06 Sep

Strategic tips on enforcement for in-house counsel – making sure you get the payment under your award

 

By Yaroslav Klimov and Andrey Panov

A claimant only goes into battle, expending time and money developing strong arguments and clever case theories, because it expects to secure payment at the end of the day. There are several strategic steps that in‑house counsel can take throughout the process to maximise the chances that the pay day eventually arrives.

 

Before the dispute

Enforcement issues should be taken into consideration well before a dispute arises. These should be considered at the time of negotiating and drafting the contract. Many issues can be foreseen and avoided at this stage by proper preparation.

Enforceable obligations

The obvious starting point is to ensure there is an enforceable obligation. This requires clear and careful drafting of relevant contractual provisions to ensure that they are valid and enforceable as a matter of the governing law, and also that they will not offend public policy in the likely place or places of enforcement. For example, a contractual penalty that is punitive by its nature may be contrary to public policy in many jurisdictions.

Due diligence

Parties should always undertake proper due diligence on counterparties, in particular identifying what (if any) assets their counterparty has and where those assets are located.

Many deals are entered into with shell companies, newly incorporated companies or special purpose vehicles, which by their nature may have few or no assets against which to secure enforcement. When dealing with these types of companies, it is worth considering whether to obtain security for the counterparty’s obligations. This could be in any suitable form, from personal or corporate guarantees to a pledge over assets.

Dispute resolution clause 

Dispute resolution provisions in the contract should be carefully drafted so that they are appropriate, valid and enforceable. While this might sound obvious, time and again, lawyers, arbitrators and courts have to deal with ambiguous or pathological (i.e. defective) arbitration clauses.

The clause must be valid and enforceable in the relevant jurisdictions, namely

  • Where the proceedings will take place.
  • Where enforcement against assets will take place.

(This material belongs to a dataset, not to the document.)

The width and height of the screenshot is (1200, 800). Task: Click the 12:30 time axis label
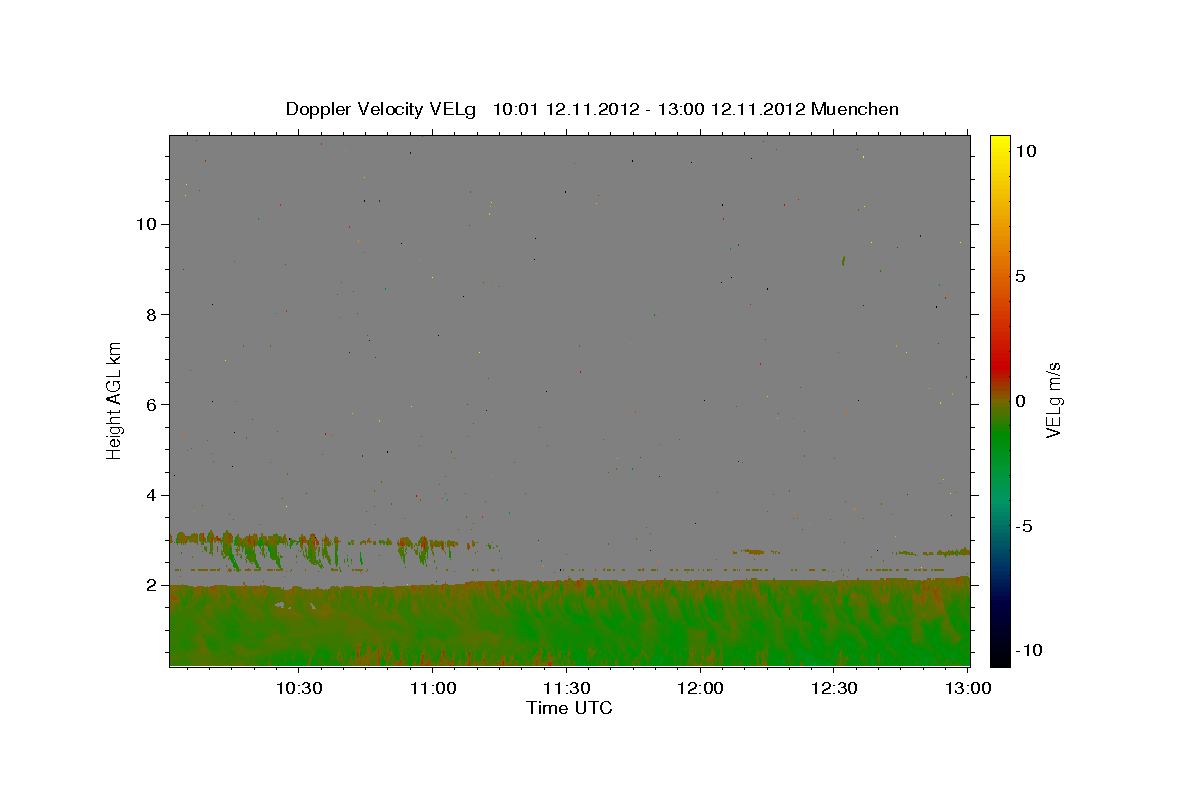click(835, 688)
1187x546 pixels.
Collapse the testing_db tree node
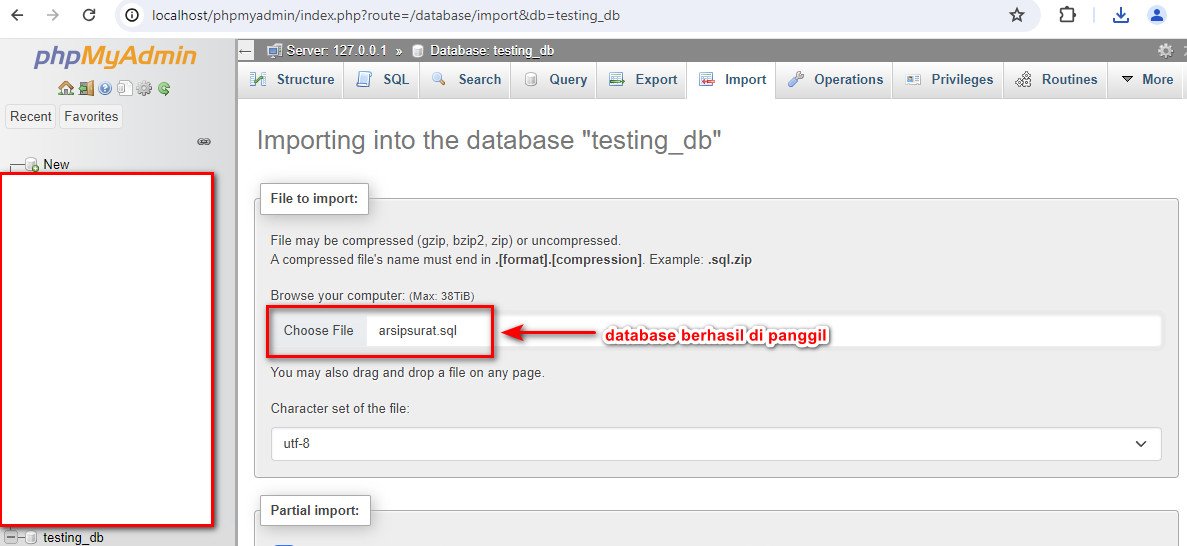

It is also advisable that the clause is valid and enforceable in the home jurisdiction of the counterparties to avoid parallel proceedings.

The dispute resolution clause must be drafted to fit the parties. For example, when a State or State owned entity is a party, it is advisable to consider including clear waivers of State immunity from suit, enforcement and execution.

The clause must also be suitable for the types of dispute that are likely to occur. For example, not all jurisdictions have the same approach to what matters are capable of being resolved by arbitration.

When a dispute arises

Once a dispute has arisen or circumstances have been notified that indicate a dispute is about to arise, it is always advisable to conduct a preliminary merits review. This will help to identify strengths and weaknesses in the case and to choose an appropriate case strategy. Having a clear and well-formed strategy from the early stages will help to achieve the end goals in the most efficient manner and to plan in advance how to tackle various issues which might arise in the course of proceedings. If the case involves a damages claim, then ideally a quantum expert should also be involved at an early stage. It is certainly better to know before commencing arbitration if the quantum of losses is relatively low, rather than two years into proceedings.

The merits review and case strategy should also consider enforcement issues, such as the potential defenses that the defendant might rely on in its home jurisdiction. There might also be certain procedural steps that are required which can have a later impact on the ability to enforce. For example, in some jurisdictions, it can be a defence to enforcement if notice is not properly served in a particular way. Other jurisdictions may object, for example, to default judgments. It is a good idea to obtain advice from local counsel at the likely place or places of enforcement to ensure that pitfalls are avoided.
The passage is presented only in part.